The true and proper office of a demurrer to evidence is, to refer to the court the law arising upon the facts. Regularly, therefore, where there is testimony in the case of a doubtful, conflicting or circumstantial nature, every fact and conclusion which it tends to establish as against the party demurring, must be distinctly admitted by him before the other party can be compelled to join in demurrer. (Gibson v. Johnson, &c. 2 H. Bl. 187. Wright v. Pindar, Alleyn, 18. Anth. N. P. 79, 80, note (a). Per Story, J. in Fowle v. The Common Council of Alexandria, 11 Wheat. 320, 321. Young v. Foster, 7 Porter, 420. Curry v. The Bank of Mobile, 8 id. 360. See also Young v. Black, 7 Cranch, 565, 568. Maus’ lessee v. Montgomery, 11 Serg. & Rawle, 329. Duerhagen v. The United States Ins. Co. *4722 id. 187.) Indeed, the cause made by a demurrer to evidence is in many respects like a special verdict; which must state facts, and not the mere evidence of them. It should admit whatever the jury might reasonably infer from the evidence. (Fowle v. The Common Council of Alexandria, supra.) And if a party will in this way take the question from the jury, the court will not be scrupulously nice in adjusting the balance of the evidence, but quite liberal in their inferences from the testimony as against such party. (Bank of the United States v. Smith, 11 Wheat. 171. McGehee v. Greer, 7 Porter’s Rep. 537, 540. Patrick v. Hallett, 1 John. Rep. 241.) It is true, forced and violent inferences should not be allowed; (Pawling v. The United States, 4 Cranch, 219, 222; Hansborough’s ex’rs v. Thom, 3 Leigh’s Rep. 147; Stephens v. White, 2 Wash. Rep. 203, 210;) but any inference which the jury might with the least degree of propriety draw from the evidence, is to be conceded. (Dickey v. Schreider, 3 Serg. & Rawle, 413, 416.) The evidence being loose and uncertain, the party offering it may state what he wishes to have admitted, and the demurrant should then admit all that the evidence conduces to establish, before the other side is compelled to join in demurrer. (Duerhagen v. The United States Ins. Co. 2 Serg. & Rawle, 185, 187.) If one fact tends to the induction of another, the last fact should be also expressly conceded. (Id. per Tilghman, C. J.)

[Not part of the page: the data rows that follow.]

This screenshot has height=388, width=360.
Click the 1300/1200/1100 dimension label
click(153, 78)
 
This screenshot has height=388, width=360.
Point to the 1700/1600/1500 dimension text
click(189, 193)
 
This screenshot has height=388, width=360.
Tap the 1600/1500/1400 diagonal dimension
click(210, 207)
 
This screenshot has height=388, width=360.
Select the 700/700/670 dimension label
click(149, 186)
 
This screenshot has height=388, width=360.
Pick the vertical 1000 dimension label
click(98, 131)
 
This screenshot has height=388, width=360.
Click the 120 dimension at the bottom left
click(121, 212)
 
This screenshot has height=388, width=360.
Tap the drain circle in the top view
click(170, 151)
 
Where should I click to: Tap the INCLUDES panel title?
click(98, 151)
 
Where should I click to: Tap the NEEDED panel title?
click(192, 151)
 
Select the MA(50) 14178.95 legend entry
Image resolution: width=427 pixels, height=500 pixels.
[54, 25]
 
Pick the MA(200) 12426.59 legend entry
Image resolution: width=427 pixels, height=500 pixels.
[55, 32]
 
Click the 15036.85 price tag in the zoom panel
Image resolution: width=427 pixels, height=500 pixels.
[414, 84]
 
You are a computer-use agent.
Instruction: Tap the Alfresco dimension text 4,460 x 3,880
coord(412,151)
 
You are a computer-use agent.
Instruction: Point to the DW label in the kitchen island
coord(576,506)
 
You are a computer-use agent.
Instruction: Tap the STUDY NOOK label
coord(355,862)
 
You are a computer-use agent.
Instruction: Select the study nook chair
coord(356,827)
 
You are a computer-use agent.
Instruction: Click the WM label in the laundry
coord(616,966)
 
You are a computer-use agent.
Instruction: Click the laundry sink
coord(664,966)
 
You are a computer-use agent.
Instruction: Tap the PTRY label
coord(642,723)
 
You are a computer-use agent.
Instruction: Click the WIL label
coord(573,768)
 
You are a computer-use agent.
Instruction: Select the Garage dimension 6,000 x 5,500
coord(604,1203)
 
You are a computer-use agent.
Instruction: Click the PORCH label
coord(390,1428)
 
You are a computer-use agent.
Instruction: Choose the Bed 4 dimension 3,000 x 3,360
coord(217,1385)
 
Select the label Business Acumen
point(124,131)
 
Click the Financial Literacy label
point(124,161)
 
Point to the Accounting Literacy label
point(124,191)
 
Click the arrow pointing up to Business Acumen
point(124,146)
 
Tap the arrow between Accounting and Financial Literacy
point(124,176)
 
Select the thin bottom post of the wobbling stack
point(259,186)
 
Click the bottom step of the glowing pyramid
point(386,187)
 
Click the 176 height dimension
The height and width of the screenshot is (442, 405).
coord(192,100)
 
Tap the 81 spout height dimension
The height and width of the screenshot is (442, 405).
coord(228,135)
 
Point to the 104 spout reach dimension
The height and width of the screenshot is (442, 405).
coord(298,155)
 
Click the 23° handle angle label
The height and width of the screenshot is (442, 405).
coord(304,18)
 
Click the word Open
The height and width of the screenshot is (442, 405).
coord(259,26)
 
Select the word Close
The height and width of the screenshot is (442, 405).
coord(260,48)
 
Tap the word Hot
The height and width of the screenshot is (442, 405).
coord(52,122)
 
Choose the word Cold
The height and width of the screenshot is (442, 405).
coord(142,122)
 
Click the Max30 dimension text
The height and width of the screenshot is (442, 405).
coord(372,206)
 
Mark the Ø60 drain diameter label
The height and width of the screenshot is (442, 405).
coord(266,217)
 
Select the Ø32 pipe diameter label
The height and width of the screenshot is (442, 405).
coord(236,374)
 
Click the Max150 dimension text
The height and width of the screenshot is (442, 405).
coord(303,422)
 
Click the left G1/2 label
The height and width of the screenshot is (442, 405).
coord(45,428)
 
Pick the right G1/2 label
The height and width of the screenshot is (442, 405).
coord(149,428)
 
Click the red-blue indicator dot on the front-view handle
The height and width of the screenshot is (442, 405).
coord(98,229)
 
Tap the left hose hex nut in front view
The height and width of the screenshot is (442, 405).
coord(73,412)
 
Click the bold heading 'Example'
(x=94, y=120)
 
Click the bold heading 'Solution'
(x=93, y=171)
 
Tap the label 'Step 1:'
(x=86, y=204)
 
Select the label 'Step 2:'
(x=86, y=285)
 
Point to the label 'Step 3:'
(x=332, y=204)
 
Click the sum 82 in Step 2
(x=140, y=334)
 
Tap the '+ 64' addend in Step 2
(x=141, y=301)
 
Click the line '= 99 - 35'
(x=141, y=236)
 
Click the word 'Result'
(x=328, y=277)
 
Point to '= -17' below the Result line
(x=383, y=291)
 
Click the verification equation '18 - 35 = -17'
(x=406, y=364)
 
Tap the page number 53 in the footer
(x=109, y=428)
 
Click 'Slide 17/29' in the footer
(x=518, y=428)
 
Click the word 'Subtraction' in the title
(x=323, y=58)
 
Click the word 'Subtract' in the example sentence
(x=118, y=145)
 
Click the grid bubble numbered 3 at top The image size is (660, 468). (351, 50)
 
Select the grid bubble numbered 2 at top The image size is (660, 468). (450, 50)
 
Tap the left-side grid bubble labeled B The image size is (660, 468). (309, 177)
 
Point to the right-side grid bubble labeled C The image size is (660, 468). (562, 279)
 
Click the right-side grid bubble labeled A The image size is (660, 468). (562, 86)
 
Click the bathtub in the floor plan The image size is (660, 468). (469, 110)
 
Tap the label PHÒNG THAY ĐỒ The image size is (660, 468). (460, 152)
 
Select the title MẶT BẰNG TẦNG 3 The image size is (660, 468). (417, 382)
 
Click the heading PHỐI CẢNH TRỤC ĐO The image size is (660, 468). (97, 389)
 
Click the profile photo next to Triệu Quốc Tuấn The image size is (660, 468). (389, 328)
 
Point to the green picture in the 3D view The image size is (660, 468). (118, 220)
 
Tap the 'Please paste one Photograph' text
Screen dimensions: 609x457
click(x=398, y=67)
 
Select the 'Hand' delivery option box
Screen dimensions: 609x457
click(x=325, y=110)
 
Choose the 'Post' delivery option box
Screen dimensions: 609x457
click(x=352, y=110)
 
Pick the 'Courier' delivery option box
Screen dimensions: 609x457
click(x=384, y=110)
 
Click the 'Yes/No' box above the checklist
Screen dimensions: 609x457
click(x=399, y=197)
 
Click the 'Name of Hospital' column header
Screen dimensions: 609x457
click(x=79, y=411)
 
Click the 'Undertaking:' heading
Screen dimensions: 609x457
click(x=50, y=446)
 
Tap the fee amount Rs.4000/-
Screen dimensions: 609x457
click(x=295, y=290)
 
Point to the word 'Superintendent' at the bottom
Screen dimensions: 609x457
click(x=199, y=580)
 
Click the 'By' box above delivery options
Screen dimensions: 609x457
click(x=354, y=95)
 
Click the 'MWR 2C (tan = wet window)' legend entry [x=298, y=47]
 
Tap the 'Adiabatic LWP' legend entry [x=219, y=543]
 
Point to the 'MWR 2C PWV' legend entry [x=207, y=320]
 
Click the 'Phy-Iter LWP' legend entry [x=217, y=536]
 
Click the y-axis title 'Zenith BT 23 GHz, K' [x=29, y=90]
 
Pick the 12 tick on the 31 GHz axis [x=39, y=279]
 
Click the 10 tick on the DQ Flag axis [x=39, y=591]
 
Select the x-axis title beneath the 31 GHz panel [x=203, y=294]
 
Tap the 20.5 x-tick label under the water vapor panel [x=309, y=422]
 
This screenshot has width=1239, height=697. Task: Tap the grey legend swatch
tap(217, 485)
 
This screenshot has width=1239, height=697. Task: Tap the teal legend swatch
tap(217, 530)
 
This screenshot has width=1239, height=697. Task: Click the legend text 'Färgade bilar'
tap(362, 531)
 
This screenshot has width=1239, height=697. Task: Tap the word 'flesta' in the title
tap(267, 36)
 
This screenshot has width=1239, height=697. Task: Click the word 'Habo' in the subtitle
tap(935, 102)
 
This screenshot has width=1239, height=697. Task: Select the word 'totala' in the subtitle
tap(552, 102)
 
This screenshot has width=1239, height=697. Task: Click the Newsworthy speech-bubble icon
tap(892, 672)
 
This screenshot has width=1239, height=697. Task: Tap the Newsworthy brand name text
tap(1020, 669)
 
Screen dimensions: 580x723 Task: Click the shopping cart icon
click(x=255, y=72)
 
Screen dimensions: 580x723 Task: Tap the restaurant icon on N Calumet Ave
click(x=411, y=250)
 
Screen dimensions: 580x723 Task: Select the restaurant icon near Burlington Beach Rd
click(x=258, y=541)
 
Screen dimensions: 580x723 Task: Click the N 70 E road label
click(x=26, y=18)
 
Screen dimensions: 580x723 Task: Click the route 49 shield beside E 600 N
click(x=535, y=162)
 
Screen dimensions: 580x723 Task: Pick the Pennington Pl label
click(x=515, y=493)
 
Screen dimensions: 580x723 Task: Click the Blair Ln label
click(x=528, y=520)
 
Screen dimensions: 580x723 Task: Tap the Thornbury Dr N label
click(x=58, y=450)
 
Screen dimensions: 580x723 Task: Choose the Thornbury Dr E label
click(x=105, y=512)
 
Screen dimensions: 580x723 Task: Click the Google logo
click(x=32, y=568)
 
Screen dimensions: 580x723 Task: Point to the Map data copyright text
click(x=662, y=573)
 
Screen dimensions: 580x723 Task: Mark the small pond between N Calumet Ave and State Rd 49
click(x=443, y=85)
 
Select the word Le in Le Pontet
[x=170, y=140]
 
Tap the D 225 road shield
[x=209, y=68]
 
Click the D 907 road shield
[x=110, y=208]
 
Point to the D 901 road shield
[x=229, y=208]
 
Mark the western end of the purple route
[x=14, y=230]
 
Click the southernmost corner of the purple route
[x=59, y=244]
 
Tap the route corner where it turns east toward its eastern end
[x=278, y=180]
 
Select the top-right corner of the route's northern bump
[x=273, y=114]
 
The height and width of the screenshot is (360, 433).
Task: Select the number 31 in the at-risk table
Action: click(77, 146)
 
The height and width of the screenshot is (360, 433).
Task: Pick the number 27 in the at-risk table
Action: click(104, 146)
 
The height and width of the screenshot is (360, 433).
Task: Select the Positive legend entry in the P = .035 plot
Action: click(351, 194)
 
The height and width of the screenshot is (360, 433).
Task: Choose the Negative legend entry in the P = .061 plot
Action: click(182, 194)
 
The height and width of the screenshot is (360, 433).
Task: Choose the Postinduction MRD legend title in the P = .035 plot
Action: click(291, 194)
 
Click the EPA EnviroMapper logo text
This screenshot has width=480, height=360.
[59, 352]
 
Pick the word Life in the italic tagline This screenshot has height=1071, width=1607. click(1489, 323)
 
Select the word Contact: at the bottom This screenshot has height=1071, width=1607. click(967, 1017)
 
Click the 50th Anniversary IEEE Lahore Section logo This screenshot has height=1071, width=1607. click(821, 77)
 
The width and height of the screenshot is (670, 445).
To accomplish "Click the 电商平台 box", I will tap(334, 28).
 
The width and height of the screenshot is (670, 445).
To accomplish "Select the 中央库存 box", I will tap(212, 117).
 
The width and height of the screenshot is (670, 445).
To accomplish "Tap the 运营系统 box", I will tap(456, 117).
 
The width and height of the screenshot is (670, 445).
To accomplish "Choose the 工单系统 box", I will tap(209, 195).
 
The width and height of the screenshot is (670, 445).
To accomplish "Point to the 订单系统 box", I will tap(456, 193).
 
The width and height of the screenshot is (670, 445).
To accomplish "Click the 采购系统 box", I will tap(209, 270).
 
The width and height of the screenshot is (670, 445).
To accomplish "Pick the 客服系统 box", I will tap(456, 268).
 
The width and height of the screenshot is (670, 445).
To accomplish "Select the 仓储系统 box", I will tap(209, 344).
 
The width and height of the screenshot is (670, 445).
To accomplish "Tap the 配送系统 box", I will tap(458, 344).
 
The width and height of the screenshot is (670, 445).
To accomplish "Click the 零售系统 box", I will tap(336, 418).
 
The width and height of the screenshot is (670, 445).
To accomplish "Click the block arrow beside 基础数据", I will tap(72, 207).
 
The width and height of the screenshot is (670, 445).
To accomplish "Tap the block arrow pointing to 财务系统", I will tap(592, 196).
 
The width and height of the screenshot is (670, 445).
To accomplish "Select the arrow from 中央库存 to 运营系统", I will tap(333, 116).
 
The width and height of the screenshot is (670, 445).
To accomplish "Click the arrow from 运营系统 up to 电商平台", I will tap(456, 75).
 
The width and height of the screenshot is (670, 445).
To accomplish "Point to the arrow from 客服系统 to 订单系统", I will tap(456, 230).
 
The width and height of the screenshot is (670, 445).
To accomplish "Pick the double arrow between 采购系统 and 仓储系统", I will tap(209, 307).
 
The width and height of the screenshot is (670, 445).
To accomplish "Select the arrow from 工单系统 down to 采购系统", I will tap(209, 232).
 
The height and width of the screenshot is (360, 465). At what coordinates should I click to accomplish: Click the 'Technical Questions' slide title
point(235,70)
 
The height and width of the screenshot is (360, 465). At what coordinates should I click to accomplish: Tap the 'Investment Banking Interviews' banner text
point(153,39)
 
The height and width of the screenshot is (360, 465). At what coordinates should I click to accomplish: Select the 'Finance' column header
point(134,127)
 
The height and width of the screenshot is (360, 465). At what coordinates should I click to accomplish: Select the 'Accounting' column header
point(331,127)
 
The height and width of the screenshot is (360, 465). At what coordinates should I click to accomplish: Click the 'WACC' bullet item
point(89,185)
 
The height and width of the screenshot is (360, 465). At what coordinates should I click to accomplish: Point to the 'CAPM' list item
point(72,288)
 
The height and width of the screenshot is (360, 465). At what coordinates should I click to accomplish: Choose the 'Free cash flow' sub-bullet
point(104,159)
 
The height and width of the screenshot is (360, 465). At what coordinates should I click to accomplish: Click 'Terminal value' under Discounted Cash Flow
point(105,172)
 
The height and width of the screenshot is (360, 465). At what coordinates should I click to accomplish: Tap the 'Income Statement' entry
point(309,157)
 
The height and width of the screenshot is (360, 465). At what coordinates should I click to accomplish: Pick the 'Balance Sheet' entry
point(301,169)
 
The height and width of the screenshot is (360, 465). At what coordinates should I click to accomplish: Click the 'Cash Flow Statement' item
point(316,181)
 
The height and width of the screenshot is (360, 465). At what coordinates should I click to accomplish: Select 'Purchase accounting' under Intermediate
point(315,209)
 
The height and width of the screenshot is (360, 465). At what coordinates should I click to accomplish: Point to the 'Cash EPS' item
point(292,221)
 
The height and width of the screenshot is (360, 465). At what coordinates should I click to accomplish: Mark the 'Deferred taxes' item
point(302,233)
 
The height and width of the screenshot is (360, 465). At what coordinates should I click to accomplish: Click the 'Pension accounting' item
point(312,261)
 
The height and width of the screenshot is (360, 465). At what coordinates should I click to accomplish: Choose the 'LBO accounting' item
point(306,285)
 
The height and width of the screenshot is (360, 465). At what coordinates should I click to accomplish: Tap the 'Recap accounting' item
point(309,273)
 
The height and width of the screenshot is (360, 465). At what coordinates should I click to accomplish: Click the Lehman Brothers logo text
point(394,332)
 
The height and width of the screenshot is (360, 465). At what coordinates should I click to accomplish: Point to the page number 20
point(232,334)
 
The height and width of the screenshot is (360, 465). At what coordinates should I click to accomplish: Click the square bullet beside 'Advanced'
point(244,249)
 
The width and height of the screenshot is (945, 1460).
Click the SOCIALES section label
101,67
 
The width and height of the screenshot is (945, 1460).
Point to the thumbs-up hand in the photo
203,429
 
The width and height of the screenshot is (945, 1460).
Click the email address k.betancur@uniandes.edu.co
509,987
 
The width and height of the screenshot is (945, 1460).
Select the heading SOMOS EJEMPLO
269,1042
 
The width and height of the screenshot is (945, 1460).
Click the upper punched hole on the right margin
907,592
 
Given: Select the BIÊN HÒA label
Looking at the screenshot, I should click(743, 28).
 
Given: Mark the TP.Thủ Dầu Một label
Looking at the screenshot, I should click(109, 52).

But where the party against whom the demurrer is interposed joins therein, without insisting on these admissions as a preliminary, the court will proceed and draw the same inferences against the demurrant which the jury might have drawn; and if upon any view of the facts the jury might have rendered a verdict against him, the court will give judgment accordingly. (Thornton v. The Bank of Washington, 3 Peters' Rep. 36. Chinoweth et al. v. Haskell’s lessee, 11 id. 92. Columbian Ins. Co. v. Catlett, 12 Wheat. 383, 389. United States Bank v. Smith, 11 id. 171,179. Patrick v. Ludlow, 3 John. Cas. 10, 14, 15. Forbes v. Church, id. 159, 160. Lewis v. Few, 5 John. Rep. 1, 34. Ross’ lessee v. Eason, 4 Yeates' Rep. 54. Steinbach v. Columbian Ins. Co., 2 Caines' Rep. 129, 134. Smith v. Steinbach, 2 Caines' Cas. in Err. 158, 171. Wheelwright v. Moore, 1 Hall’s R. 207. Lowry v. Mountjoy, 6 Call’s Rep. 55. Snowden v. Phoenix Ins. Co., 3 Binn. Rep. 457. Pawling v. The United States, 4 Cranch, 219. M’Gehee v. Greer, 7 Porter’s Rep. 537.) Though held, in Fowle v. The Common Council of Alexandria, (11 Wheat. 320, 323,) thpt if there be a joinder without such admissions, leaving the facts loose and indeterminate, it is a sufficient reason for refusing judgment upon the demun'er, and for awarding a new trial. (See also Gibson v. Johnson, &c. 2 H. Bl. 187, 209 ; Wheelwright v. Moore, 1 Hall’s Rep. 201; Per Omond, J. in Lea v. Branch Bank of Mobile, 8 Porter’s Rep. 119, 123; Gazzam, &c. v. Bank of Mobile, 1 Alab Rep. 268, new series.)
The better opinion seems to be, that a bill of exceptions will not lie for the court’s refusing to compel a party to join in demurrer: it being matter resting mainly in discretion. (See Young v. Black, 7 Cranch, 565. But see Anth. N. P. 79, note (a).)
In this state, a demurrer to evidence is a proceeding inapplicable to a justice’s court. (Reynolds v. Bedford, 3 Caines’ Rep. 140.)